__Exercise brief__. Please reproduce the lines from the one containing "You are a GUI" through the end of the data below exactly as they stand, and omit all pictures.

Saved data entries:
============================================================
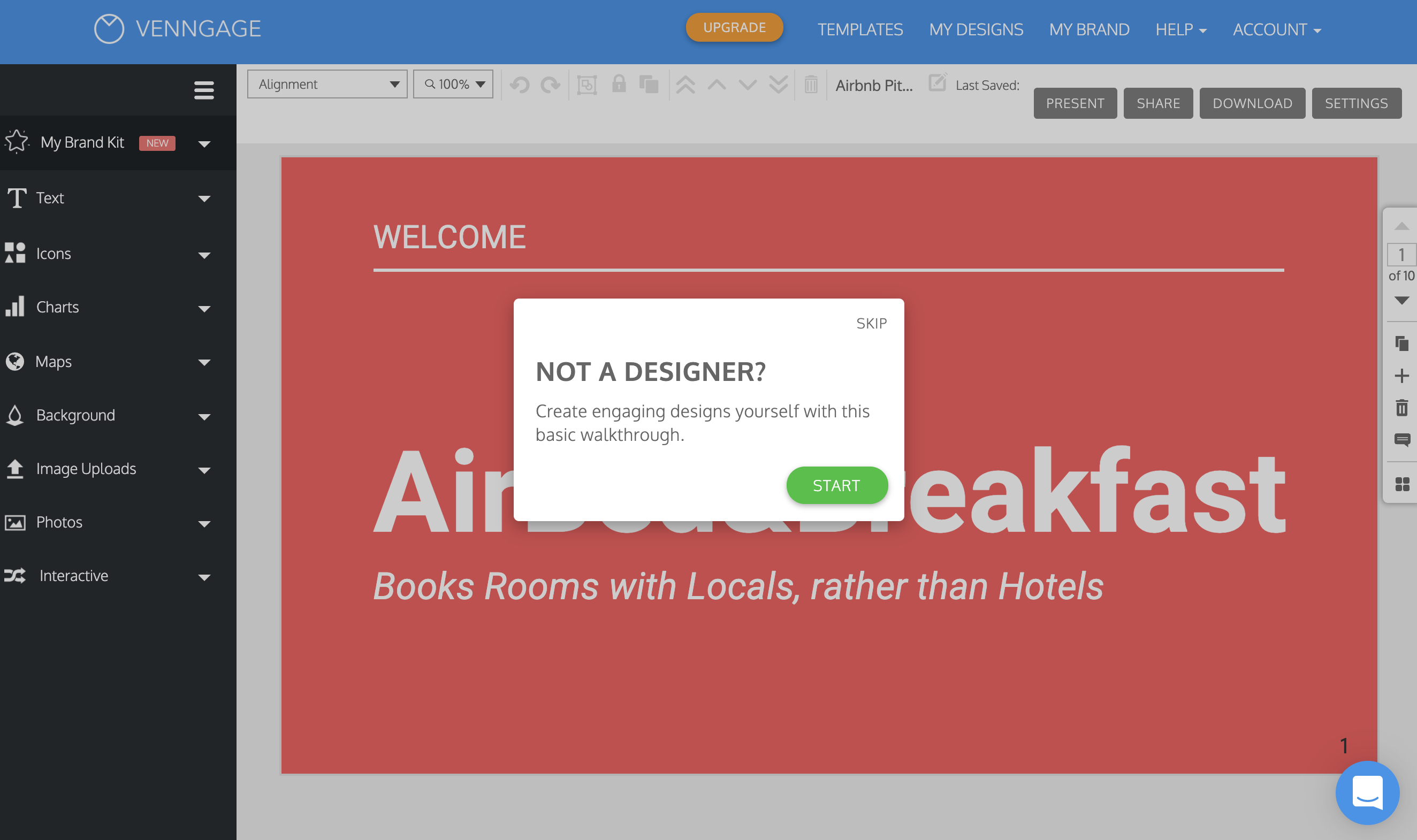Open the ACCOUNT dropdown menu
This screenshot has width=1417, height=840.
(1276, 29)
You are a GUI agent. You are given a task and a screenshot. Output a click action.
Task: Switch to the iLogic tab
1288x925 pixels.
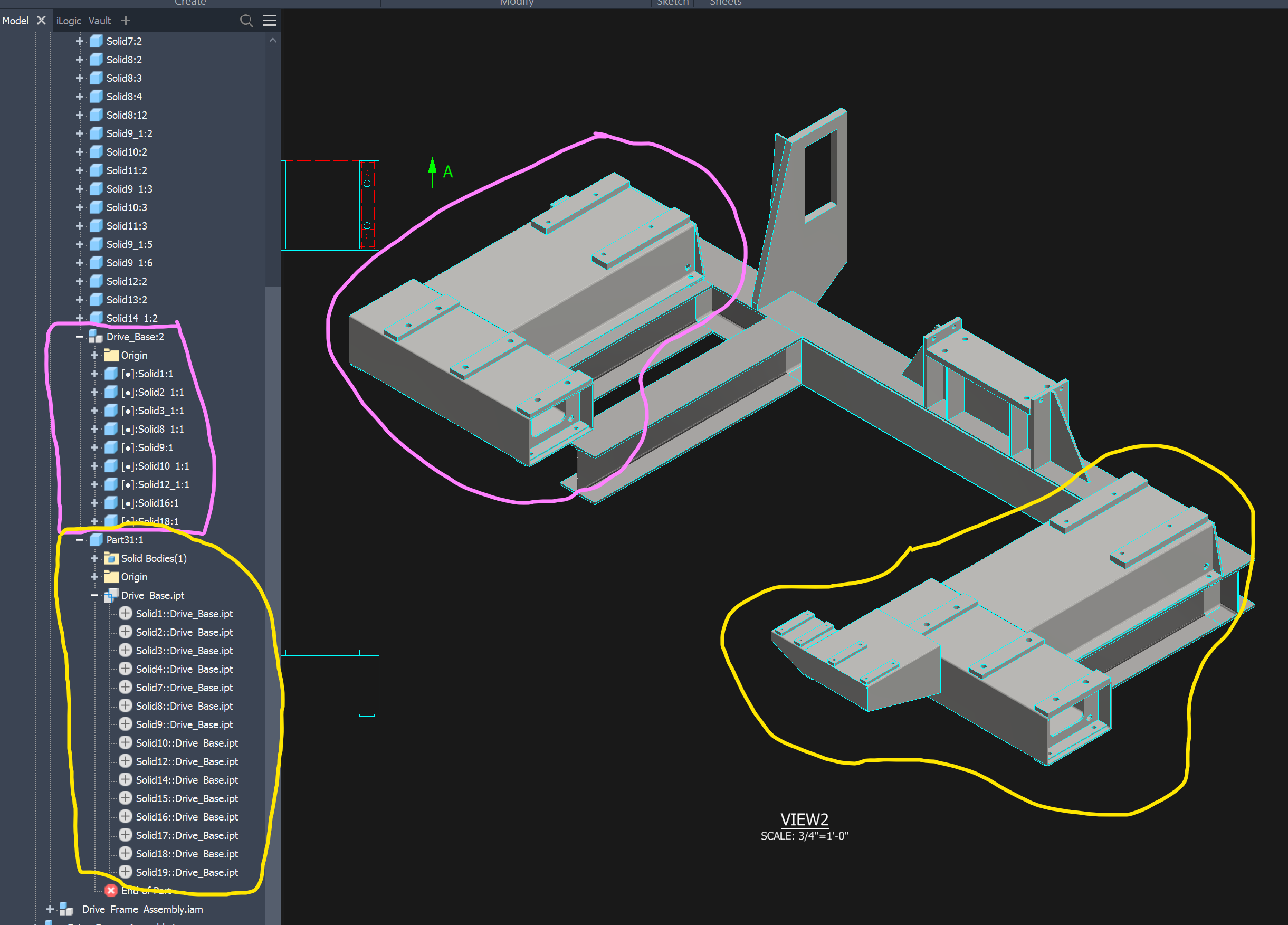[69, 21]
============================================================
__Answer box__.
You are a GUI agent. You are given a task and a screenshot. Output a click action.
Task: Switch to the iLogic tab
1288x925 pixels.
[69, 21]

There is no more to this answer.